▸ **Tarea a realizar**:
Indica, por favor, cuántas líneas de los datos contienen la palabra "Settings", teniendo en cuenta mayúsculas y minúsculas. Responde solo con el número.

******

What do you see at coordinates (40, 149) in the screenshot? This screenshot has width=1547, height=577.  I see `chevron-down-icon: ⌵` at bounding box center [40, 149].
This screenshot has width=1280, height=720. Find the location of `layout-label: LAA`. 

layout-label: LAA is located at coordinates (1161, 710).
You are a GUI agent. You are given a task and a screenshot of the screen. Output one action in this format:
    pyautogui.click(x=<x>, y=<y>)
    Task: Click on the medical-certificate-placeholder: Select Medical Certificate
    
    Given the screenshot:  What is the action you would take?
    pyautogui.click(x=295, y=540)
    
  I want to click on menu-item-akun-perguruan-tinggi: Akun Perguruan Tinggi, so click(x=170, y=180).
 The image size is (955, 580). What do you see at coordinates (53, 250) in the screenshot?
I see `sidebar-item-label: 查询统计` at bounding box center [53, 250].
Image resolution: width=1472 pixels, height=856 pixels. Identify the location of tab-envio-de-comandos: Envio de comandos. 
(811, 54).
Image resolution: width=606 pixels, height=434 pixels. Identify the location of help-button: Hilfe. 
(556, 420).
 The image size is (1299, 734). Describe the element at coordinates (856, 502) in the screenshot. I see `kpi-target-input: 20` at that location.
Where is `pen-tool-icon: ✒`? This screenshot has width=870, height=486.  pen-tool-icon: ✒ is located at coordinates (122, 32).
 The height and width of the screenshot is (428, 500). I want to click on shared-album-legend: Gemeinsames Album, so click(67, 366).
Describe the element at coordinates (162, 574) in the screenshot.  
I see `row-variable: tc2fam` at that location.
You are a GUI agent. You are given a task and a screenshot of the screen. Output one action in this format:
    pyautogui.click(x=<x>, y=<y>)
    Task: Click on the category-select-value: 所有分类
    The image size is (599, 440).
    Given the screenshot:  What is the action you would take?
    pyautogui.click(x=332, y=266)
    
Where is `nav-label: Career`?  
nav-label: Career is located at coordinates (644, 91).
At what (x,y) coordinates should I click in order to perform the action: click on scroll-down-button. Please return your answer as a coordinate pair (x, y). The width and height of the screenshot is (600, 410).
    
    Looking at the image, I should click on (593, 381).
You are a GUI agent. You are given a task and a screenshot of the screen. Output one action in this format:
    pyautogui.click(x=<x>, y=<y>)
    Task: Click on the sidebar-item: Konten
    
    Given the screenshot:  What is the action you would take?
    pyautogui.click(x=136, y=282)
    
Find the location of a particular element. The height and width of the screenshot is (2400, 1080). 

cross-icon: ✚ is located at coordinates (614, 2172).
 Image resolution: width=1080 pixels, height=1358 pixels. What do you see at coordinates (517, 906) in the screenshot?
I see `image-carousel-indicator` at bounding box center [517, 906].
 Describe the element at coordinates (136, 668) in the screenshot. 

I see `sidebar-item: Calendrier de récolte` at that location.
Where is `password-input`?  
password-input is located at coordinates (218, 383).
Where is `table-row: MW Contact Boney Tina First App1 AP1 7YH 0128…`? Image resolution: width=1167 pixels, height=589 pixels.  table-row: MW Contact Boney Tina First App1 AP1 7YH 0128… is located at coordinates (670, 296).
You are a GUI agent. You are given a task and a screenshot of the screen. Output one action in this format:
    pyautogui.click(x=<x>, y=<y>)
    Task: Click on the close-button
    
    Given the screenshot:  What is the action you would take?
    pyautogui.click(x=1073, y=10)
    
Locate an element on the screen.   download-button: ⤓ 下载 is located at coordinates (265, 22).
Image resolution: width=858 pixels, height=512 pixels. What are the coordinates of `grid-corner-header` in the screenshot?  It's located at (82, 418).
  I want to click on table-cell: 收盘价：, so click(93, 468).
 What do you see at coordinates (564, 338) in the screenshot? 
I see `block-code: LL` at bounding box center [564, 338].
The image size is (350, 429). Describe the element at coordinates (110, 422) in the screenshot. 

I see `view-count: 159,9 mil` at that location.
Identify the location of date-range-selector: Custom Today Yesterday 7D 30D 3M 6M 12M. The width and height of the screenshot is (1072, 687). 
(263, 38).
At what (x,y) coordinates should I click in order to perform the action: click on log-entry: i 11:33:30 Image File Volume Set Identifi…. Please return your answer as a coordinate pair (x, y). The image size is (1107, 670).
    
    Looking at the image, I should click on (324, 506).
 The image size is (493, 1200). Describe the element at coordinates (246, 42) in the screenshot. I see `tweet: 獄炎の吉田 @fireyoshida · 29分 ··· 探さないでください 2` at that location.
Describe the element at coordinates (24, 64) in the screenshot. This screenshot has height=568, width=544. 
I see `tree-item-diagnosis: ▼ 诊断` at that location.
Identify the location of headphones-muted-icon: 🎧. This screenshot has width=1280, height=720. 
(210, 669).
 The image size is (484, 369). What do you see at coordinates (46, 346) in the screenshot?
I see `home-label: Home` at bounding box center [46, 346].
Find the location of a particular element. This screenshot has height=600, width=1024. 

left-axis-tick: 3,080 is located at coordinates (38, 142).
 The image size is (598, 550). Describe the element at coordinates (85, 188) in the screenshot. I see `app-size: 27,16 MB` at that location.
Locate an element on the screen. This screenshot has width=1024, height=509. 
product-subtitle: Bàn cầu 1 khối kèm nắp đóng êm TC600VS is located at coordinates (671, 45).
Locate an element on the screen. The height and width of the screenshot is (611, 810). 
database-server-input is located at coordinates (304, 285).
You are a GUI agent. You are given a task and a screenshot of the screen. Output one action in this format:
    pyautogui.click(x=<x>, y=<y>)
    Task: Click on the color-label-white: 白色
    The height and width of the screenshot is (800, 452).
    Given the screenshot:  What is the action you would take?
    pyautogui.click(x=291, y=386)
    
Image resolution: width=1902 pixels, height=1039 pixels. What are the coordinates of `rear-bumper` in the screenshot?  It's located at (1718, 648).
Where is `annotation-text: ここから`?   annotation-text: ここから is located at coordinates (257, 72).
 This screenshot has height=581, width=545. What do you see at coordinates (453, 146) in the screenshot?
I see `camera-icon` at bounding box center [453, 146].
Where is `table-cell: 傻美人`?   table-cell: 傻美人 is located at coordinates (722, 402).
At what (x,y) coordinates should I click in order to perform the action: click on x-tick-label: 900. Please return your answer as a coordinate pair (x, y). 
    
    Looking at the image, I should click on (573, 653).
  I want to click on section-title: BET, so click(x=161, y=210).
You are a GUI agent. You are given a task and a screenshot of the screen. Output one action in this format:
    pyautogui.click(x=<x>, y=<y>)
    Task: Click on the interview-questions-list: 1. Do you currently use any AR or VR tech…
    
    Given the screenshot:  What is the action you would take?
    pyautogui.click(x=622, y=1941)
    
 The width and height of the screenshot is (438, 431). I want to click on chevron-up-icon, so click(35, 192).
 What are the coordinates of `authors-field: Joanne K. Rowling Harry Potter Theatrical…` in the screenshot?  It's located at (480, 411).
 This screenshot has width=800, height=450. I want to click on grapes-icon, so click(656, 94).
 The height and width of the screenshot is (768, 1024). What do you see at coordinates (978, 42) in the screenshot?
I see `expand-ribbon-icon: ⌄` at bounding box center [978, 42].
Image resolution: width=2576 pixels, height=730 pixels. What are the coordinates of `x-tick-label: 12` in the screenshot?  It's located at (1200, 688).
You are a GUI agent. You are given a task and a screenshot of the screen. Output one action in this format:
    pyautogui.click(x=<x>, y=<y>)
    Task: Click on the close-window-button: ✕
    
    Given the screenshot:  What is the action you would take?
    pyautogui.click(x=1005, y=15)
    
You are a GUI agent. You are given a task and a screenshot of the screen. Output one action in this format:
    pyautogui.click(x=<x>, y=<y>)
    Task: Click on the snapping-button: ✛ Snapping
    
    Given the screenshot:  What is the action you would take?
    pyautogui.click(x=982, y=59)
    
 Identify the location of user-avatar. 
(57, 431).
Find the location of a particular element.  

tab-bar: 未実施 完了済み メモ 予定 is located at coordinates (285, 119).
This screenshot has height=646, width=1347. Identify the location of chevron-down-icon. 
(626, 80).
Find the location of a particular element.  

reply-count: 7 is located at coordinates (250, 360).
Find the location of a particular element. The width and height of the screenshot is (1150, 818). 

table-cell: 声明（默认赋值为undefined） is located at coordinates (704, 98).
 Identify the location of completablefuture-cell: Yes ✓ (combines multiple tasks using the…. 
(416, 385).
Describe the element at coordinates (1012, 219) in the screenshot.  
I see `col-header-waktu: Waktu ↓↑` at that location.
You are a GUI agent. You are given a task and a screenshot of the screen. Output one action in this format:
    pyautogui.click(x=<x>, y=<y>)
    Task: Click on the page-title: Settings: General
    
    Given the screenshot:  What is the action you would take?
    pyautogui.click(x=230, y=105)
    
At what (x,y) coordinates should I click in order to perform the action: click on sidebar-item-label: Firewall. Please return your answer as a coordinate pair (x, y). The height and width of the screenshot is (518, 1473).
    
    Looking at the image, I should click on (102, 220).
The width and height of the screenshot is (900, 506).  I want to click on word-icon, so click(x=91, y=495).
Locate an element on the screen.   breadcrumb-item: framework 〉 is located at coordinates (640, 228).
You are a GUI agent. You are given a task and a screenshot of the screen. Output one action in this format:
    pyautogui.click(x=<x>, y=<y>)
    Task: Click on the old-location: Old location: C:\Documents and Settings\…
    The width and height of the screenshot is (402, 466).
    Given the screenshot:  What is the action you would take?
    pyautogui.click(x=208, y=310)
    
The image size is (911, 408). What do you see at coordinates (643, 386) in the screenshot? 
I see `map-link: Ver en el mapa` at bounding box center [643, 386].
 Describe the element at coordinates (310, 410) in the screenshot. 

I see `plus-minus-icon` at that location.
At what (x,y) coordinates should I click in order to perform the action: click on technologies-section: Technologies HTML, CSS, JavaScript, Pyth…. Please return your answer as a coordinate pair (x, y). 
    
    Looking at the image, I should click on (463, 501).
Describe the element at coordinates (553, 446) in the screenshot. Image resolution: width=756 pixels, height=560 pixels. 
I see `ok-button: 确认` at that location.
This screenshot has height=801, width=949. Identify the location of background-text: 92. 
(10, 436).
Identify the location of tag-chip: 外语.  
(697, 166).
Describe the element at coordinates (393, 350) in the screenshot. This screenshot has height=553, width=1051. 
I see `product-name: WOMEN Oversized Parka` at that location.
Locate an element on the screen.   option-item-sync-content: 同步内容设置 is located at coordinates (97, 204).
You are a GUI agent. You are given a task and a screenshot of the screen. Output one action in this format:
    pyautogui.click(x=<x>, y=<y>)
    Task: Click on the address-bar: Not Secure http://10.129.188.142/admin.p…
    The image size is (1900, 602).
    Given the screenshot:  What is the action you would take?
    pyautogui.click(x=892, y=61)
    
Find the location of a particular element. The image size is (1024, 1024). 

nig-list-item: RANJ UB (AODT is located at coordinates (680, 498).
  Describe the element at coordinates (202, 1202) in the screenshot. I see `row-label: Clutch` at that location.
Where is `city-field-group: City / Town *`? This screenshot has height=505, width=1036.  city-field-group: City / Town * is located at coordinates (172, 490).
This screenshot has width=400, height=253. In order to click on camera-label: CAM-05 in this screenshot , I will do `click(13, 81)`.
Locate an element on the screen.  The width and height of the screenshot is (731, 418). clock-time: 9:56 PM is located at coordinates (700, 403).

******

▸ **Respuesta escrita**:
2